I was sitting with a few Indigenous folk the other day. Some young and some old. The oldest guy was 72 and the youngest girl was 35. One of the great things sitting with Indigenous folk, no matter the setting, is there will be some laughter.
The thing is not everyone has the same type of humour. We speak about Indian humour as though it is homogeneous, but it is not the case. Like all people, even us Indian folk have different takes on what is funny.
|From the Kewa Train Station - the site of Larry McNeil's 1977 photograph "Real Indians" as seen in 2010. Photo by the Author.|
The topic of residential school is a touchy subject. Many people have suffered from those days of boarding schools and Indian Affairs run schools. Still for many the subject is a segue into a joke or two. There is a infamous Priest who was at our Indian Residential School and his name was Father Plamondon. Now this guy is well known in the community. Anyway he is the muse for many a joke. You see Father Plamondon was well known for his cleanliness. He liked to wash the boys and say to them "you got bad thoughts?" Lot of the older men would say that to each other in the Reserve and laugh at each other. After the Indian Residential School abuse became public to Canada with lawsuits and payments for abuse, new jokes arose.
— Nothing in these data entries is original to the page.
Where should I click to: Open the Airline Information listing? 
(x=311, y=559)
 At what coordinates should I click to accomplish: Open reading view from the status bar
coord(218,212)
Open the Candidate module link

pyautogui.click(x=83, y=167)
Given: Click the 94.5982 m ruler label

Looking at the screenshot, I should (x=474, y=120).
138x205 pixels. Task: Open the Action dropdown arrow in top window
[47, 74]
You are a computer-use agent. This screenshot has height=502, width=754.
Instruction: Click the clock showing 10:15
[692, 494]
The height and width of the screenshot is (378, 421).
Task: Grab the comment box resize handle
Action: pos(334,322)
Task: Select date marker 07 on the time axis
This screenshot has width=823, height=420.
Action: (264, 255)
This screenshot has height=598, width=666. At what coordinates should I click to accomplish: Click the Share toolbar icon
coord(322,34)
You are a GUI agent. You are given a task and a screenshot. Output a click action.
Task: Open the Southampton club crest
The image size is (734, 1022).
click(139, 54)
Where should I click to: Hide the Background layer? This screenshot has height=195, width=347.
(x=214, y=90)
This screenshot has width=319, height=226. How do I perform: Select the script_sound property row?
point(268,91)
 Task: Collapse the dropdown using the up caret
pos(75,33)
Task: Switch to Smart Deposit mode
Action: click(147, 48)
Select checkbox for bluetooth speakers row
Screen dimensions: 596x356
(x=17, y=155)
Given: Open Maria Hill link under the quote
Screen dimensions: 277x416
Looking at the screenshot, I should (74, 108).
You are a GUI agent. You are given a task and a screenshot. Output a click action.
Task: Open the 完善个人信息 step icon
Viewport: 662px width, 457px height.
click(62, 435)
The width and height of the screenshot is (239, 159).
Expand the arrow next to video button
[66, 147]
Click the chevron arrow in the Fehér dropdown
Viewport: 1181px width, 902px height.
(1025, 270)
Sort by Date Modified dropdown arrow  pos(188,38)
The 72 year old guy (Dave) I visited with likes to laugh and tease as well. Father Plamondon came up and so Dave told us he was never bothered by Plamondon. He said his friend told him "you were too ugly for Father". Made me think of my cousin who received some compensation for his experience at the school. He came walking into the restaurant and said "look at the truck Father Plamondon bought me." Another joke around the Reserve happens when you have a pooget (fart). If someone has a loud fart, the person who heard it or even farted will say "ho wah, Richard will fix that". A reference about a serial rapist who buggers men when they are past out.
We have some common experiences as Indigenous folk. Those experiences provide us with commonalities and those common experiences are reflected in our lives, our speak and even our humour. That is why many of us will not cringe at the horrid, at the insensitive subject, at the joke many will find tasteless. It has become a part of our being. We laugh and tease about the absurd, the painful and the horrible. We have appropriated many things and take ownership of them. Like how we have taken ownership of the blanket. Once used as a tool of colonial tactic, in trade of inferior products and in (although there is discrepancy) some cases used as tool of war. The Blanket is now significant in most, if not all Indigenous groups. We have the Blanket Ceremony, Blanket Dances, Star Blankets, Button Blankets, and used prominently in the Give-Away Ceremony. There are many instances where Indigenous groups have taken over ownership of past hurts or weapons and have woven them into their lives. The same with Humour. They have taken ownership of the ugliness in some past hurts and today's hurts and turned in on its head by laughing at the absurdity. They laugh at it because they know it is wrong, stupid, ugly and not who they are. So they laugh at society. They know how wrong society has been to them.
Still there are some individuals who do not share the same type of humour many Indigenous folk have. These individuals, mainly young warriors, are in a new frame of mind and life. They are taking societies misdeeds and ugliness and fighting it. They are not doing with irony and humour but with "in your face" action. This action includes fighting their own. They can't understand the humour from their people. You can't blame them. They see only hardship that our Ancestors endured. So they have no room for humour like that of their relatives. They are fed up with the way society has benefited and how Indigenous have suffered over the rule of colonial power. The youth seem to take things literally. They are not going to laugh at themselves or at their people.
So when a young person gets upset over your teasing and your jokes, just know they are taking about the battle in their own way. Its not they are humourless after all everyone loves a good pun or joke. Its just they have a different frame of context to what is humour.
So there will be those of us who still laugh and tease about the absurd, the wrong, laugh with irony and laugh in the face of society.